Formation of some novel 9β-methyl-19-norpregnane derivatives

The rearrangement of 9α,11α-epoxy-5α-pregnane-3β-20β-diyl diacetate (3) to 11-oxo-5α,9β-pregnane-3β,20β-diyl diacetate (4) and 11α-hydroxy-9β-methyl-19-norpregn-5(10)-ene-3β,20β-diyl diacetate (5) is reported. Treatment of the 5(10)-ene (5) with m-chloroperbenzoic acid in benzene affords 5β,10β-epoxy-11α-hydroxy-9β-methyl-19-norpregnane-3β,20β-diyl diacetate (11), whereas epoxidation with peracetic acid in acetic acid containing mineral acid (1% H2SO4) leads to 5α,11α-epoxy-10β-hydroxy-9β-methyl-19-norpregnane-3β,20β-diyl diacetate (12) by rearrangement of the initially formed 5β,10β-epoxide (11).

Cyclisation studies of O-benzylhydroxyguanidines: synthesis of N-hydroxyimidazolines and N-hydroxypyrimidones

Two new classes of N-hydroxy heterocycles, N-hydroxy-2-imidazolines and N-hydroxypyrimidones, were synthesized by chemoselective intramolecular cyclisations.

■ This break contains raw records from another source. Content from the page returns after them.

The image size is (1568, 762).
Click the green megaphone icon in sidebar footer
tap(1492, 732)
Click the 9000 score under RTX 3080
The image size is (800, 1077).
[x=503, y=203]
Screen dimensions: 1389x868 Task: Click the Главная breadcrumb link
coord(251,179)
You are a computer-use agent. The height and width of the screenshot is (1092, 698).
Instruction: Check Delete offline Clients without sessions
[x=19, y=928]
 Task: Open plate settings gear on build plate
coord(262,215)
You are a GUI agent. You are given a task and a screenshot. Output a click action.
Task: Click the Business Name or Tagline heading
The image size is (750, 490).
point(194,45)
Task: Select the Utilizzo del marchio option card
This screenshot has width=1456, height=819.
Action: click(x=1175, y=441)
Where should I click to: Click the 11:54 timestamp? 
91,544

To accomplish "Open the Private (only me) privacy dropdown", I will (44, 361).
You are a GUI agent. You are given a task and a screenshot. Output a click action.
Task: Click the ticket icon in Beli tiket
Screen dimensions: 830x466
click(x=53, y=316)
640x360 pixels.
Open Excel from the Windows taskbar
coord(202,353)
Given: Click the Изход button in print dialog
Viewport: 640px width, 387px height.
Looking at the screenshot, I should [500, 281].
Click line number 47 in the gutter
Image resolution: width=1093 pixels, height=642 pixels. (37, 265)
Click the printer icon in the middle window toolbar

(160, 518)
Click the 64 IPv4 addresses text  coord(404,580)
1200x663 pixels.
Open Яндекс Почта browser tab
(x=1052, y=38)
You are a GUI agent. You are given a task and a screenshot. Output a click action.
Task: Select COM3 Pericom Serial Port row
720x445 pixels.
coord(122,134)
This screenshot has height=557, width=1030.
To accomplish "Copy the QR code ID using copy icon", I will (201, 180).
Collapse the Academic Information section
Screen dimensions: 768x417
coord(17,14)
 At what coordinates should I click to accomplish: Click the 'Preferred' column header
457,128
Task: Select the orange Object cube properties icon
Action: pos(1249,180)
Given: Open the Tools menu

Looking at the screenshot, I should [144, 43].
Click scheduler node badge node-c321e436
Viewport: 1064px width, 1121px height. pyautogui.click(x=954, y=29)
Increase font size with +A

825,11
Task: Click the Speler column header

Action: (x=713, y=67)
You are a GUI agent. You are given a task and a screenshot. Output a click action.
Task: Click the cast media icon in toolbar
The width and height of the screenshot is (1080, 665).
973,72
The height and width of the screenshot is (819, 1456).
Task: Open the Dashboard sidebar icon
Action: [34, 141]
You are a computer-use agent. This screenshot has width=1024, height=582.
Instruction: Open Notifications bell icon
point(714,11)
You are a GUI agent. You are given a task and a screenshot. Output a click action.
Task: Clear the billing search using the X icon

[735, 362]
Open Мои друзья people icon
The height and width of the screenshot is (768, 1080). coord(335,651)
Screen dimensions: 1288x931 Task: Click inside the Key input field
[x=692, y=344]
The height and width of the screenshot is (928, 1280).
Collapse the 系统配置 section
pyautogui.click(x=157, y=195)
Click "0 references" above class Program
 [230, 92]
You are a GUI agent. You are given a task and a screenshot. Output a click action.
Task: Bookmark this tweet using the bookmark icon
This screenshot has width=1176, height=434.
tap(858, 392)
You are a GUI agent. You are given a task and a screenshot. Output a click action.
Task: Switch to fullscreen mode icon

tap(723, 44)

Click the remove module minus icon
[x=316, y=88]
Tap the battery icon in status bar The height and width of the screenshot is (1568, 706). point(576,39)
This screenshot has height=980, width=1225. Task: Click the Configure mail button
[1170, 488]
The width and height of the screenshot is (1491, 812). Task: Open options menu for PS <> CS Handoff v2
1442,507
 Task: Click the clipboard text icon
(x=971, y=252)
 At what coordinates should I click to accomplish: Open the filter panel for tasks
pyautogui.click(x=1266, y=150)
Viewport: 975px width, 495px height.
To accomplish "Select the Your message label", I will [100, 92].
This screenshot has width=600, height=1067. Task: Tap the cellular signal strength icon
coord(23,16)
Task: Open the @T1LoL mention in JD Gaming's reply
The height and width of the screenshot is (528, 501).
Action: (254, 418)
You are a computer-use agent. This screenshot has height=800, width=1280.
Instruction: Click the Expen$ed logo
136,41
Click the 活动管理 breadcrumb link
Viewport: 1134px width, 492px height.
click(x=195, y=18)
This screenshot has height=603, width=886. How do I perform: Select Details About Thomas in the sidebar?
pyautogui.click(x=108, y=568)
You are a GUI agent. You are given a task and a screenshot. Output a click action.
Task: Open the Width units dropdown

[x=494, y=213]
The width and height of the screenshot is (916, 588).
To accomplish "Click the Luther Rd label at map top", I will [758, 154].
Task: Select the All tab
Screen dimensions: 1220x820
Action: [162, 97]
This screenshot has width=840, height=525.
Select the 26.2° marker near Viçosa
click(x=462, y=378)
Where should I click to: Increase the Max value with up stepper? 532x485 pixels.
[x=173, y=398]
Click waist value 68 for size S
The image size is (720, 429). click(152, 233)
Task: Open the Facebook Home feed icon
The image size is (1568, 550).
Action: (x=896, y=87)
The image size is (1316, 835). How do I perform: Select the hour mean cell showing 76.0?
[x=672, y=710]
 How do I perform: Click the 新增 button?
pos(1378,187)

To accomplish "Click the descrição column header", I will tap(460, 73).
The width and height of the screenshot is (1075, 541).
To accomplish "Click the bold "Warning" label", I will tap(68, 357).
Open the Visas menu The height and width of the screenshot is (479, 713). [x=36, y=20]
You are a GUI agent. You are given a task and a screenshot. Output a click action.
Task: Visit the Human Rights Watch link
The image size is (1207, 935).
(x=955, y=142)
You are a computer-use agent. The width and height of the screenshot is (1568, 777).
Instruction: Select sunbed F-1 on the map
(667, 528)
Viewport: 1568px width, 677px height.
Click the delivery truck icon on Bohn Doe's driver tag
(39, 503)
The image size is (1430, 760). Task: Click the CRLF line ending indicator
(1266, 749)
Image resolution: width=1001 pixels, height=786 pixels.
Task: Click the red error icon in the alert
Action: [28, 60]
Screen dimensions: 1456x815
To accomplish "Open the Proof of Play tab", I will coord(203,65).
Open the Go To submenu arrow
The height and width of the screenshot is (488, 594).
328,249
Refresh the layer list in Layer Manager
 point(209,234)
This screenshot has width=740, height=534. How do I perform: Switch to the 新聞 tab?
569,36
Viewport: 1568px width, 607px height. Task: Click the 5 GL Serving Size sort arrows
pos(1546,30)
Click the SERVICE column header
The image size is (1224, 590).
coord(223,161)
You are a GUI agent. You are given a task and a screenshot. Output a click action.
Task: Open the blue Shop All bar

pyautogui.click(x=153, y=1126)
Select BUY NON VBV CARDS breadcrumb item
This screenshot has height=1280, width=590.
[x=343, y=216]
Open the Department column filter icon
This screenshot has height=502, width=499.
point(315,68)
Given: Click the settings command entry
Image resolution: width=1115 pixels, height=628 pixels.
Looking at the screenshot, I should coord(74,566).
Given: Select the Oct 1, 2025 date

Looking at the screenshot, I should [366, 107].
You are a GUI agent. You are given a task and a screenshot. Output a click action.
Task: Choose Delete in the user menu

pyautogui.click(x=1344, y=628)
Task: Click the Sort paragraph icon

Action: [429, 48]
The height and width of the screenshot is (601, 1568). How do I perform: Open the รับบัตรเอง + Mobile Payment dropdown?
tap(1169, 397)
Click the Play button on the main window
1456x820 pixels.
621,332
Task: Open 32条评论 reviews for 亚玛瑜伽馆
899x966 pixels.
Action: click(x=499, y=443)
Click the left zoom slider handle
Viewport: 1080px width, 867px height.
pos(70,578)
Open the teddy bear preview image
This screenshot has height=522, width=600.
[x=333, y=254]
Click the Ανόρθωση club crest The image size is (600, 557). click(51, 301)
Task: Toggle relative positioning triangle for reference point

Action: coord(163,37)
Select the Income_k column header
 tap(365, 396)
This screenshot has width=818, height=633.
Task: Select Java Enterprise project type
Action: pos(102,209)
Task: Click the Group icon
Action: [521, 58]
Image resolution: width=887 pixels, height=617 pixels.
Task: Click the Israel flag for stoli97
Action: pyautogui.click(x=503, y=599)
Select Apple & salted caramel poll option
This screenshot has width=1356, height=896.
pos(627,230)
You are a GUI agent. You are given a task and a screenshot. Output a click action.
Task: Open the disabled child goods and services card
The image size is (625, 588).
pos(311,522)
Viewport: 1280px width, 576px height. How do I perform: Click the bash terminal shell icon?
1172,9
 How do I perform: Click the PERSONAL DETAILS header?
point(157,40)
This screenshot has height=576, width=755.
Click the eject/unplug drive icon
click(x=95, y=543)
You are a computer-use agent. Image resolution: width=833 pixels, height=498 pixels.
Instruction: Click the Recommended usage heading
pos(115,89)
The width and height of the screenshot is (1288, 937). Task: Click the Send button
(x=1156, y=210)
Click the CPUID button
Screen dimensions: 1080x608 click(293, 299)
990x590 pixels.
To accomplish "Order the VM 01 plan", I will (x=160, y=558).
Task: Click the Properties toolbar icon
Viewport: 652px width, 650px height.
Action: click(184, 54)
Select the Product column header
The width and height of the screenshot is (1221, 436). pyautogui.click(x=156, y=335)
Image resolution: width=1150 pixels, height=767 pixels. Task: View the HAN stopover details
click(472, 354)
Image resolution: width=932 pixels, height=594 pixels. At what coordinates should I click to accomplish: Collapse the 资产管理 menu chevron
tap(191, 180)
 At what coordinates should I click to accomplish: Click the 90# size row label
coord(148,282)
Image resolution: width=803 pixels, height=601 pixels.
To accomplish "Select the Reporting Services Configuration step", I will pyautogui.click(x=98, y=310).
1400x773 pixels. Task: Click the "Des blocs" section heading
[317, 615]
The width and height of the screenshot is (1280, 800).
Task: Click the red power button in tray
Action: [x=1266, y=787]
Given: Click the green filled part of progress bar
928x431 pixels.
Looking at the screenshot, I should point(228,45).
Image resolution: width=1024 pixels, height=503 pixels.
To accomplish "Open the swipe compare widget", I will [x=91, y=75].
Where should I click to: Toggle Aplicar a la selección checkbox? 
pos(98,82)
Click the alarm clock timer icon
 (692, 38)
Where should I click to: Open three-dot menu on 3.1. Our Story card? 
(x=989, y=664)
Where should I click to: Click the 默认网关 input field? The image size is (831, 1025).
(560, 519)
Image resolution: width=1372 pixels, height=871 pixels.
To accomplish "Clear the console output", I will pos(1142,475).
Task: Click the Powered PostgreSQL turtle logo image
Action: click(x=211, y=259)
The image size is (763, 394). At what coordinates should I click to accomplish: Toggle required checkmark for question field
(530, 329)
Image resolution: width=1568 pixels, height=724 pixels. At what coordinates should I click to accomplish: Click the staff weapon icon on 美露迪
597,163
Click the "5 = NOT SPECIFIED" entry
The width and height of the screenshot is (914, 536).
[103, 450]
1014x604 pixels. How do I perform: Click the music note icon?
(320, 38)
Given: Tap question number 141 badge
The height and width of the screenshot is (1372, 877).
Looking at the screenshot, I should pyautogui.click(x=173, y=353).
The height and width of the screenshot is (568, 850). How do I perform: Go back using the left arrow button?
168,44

Alkylated steroids. Part 4. An unusual Favorskii rearrangement

Favorskii rearrangement of the mixed 17ξ-bromo-16α-methyl-20-oxo-5α-pregn-9(11)-en-3β-yl acetates (5) and (6)(9 : 1) gives methyl 3β-hydroxy-16α,17α-dimethyl-5α-androst-9(11)-ene-17-carboxylate (7) and methyl 3β-hydroxy-16α-methyl-5α-pregn-9(11)-en-21-oate (9) as the major components. Only a small amount of the isomeric 16α,17β-dimethyl-17-carboxylate (8) is formed. The structures of the esters (7) and (9) are confirmed by synthesis, and an explanation for the unexpected formation of (9) is advanced.